The Atlas of Your Life

When you look back at your life, do you have an inkling of the chart you have drawn with your comings and goings? Do you have an insight into the atlas of your heart, what it was that drove you down the pathways you have actually charted? Wherever you are on that pathway, take a moment to check the atlas. Are you anywhere on the trail you originally intended to forge? Is all that for the better or is it time for a course correction? We can be the master of our own fortunes, ….or can we?

When I was wee one, my ambition was to be a cub-reporter for the Winnipeg Free Press. In those days the Press was one of the great newspapers in the world, with many of the world’s notables opining for us in its pages. I had stories to tell, messages to send, and I wanted to send them. I never even got close to that, distracted by my struggles to right the world’s ills, and ambushed by my drive to assemble some semblance of a professional status, I veered far off that course.

In my early years I saw myself as a willing sacrifice, ready to risk life and limb to achieve goals that were more important to me than my own life, my own future. I was a zealot for my causes. I always knew I was going to be a hero, that’s what I demanded of myself. I read about how to do that, learned about that, from the books I read in the library. Then I, unexpectedly, became the father of a child, and all that was nonsense to be put aside to achieve the humdrum. Not that I did not feel resentment that the fate I had brought upon myself had forced me to become an adult instead of a symbol.

Are you getting a picture; do you begin to see the outlines of the atlas of your life when you think a little more about it? If you are only part-way down the trail, checking the atlas, you may still not be far from the turn in the road that will make all the difference for you. Up until a few months ago, even in my latter eighties, I thought I still had time to achieve the wonders I dreamed of. Now I am beginning to wonder if my strength will hold out. So you see, by comparison, the world you dream of still remains to be your own personal oyster, the one with the big shiny pearl.

An atlas is a map. It can be useful to trace the path one has taken, but it can also be useful as a planning tool, permitting us to design the trail we wish to take. In the latter sense, isn’t it worthwhile to give some thought to determining the path one wishes to take. And of course, it is useful to have some idea of the point at which one wishes to arrive.

It doesn’t hurt to have lofty goals. Why not dream big, while one is dreaming. Life has a habit of coming down hard on us if we dream wildly, but there is no limit to what determination and grit can allow us to accomplish. If we want hard enough, then try, try and trying again can find chinks for us in the armor of the future. We all know about those who became an overnight success after twenty years of trying and trying again.

Stored data:
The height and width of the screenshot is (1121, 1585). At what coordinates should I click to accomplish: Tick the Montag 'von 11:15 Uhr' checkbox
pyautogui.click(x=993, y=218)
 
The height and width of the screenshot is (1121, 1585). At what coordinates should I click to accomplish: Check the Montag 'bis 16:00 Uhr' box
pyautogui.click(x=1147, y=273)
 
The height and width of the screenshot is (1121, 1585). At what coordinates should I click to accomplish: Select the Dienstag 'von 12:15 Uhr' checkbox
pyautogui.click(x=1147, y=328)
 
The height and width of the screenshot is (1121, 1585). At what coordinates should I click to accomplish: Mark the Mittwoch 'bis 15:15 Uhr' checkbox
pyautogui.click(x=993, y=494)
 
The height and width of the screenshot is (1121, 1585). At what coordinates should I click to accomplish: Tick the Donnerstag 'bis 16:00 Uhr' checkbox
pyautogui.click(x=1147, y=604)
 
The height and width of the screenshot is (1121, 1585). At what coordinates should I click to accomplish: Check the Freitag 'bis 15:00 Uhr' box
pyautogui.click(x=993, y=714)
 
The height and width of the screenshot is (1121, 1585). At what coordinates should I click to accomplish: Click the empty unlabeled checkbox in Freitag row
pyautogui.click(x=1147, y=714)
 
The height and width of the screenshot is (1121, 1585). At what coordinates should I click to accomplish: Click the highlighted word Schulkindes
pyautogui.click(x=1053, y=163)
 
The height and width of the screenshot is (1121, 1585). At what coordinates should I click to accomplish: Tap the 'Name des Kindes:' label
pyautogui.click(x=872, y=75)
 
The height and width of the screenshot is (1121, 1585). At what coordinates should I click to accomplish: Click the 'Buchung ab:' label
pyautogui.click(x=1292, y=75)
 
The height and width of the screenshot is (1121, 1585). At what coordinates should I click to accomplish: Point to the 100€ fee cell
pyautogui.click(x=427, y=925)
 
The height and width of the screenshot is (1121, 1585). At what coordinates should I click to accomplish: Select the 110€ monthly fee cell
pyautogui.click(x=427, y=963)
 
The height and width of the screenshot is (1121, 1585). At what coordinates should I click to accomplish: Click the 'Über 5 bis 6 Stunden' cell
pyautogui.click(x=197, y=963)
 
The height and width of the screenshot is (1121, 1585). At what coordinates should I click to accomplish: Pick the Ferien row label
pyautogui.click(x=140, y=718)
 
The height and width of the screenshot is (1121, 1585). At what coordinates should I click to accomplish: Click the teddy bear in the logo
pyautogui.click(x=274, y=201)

Written problem: Print the part of the atlas-of-your-life essay that opens with the words containing "An atlas is" and closes with "wishes to arrive.", reproducing it exactly. The listing is separate material that has no connection to the essay on the atlas of one's life.

Task result:
An atlas is a map. It can be useful to trace the path one has taken, but it can also be useful as a planning tool, permitting us to design the trail we wish to take. In the latter sense, isn’t it worthwhile to give some thought to determining the path one wishes to take. And of course, it is useful to have some idea of the point at which one wishes to arrive.